Round Up

AS-Iran Masih Tinggi: Serangan Baru, dari Ayatollah ke Trump

Redaksi, CNBC Indonesia
14 January 2020 06:53
AS-Iran Masih Tinggi: Serangan Baru, dari Ayatollah ke Trump
Jakarta, CNBC Indonesia- Meski sedikit menurun, tensi antara Amerika Serikat dan Iran masih cukup tinggi. Hal ini terlihat dari sejumlah kejadian yang terjadi pada di awal pekan ini.

Sejumlah hal belum bisa benar-benar meredakan "demam" yang terjadi di antara Washington dan Teheran. Bahkan serangan baru kembali menggempur pangkalan militer AS di Irak, yang dituding petinggi negeri Pama Sam sebagai ulah kelompok milisi yang didukung Iran.


Lalu, apa saja yang terjadi kemarin:



[Gambas:Video CNBC]





Sebuah roket kembali ditembakkan ke markas pasukan koalisi yang dipimpin AS di Irak Utara. Roket jenis Katyusha tersebut mendarat di pangkalan udara Al-Balad, yang menjadi rumah pesawat F-16, andalah AS.

Peristiwa ini melukai 4 orang, di antaranya dua perwira Irak dan dua penerbang. Akibat serangan ini sejumlah tentara dan pekerja AS dievakuasi.

"Sekitar 90% penasehat AS dan karyawan Sallypot dan Lockheed Martin (kontraktor) ... telah mengungsi ke Taji dan Erbil setelah ancaman ini," kata salah satu sumber sebagaimana dikutip dari AFP.

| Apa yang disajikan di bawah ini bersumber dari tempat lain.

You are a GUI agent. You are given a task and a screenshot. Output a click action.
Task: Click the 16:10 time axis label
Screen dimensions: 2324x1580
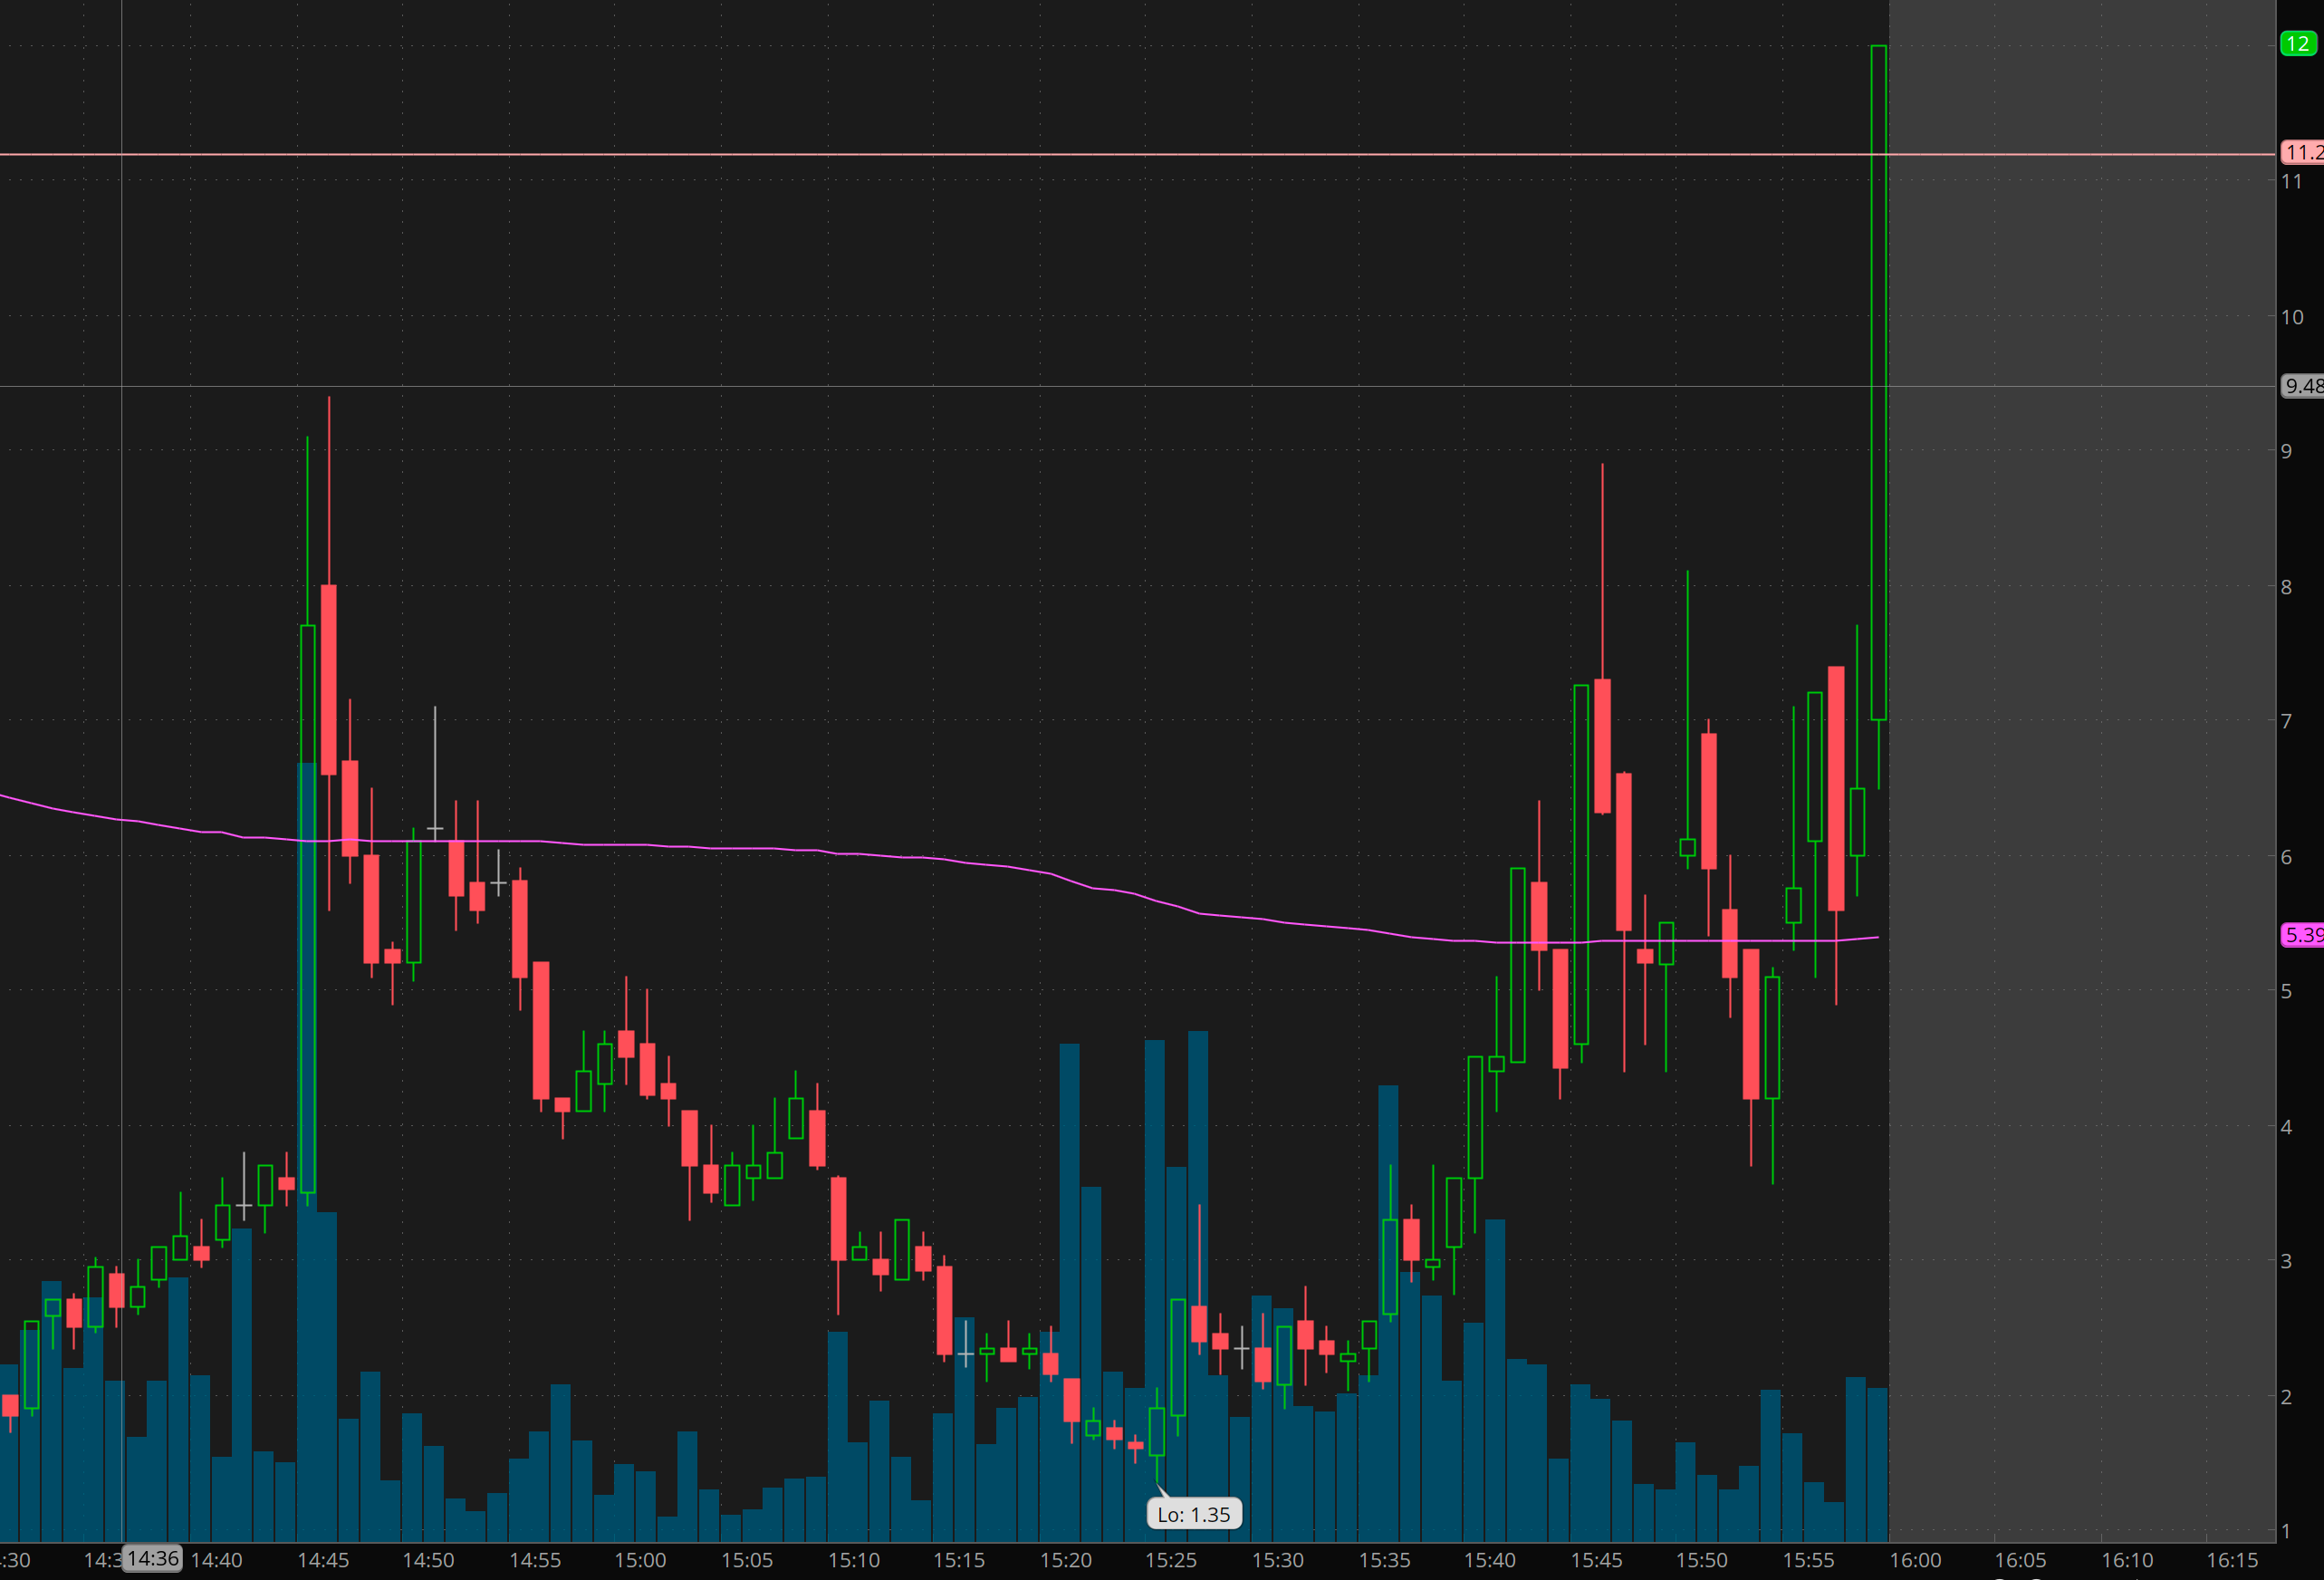click(2127, 1560)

Pada saat kejadian, setidaknya terdapat 15 tentara AS dan satu pesawat di Al-Balad. Sebelumnya di akhir pekan lalu, roket juga menghantam Zona Hijau di ibu kota Irak Baghdad.


Amerika Serikat mengaku marah dengan kenyataan ini. Pasalanya, Iran sempat mengatakan akan mengurangi ketegangan.

Keinginan de-eskalasi tensi ketegangan sempat diutarakan Presiden Iran Hassan Rouhani di sela-sela kunjungannya ke Qatar, akhir pekan lalu.

"(AS) marah dengan laporan serangan roket lain di pangkalan udara di Irak," kata Menteri Luar Negeri AS Mike Pompeo, sebagaimana dikutip AFP.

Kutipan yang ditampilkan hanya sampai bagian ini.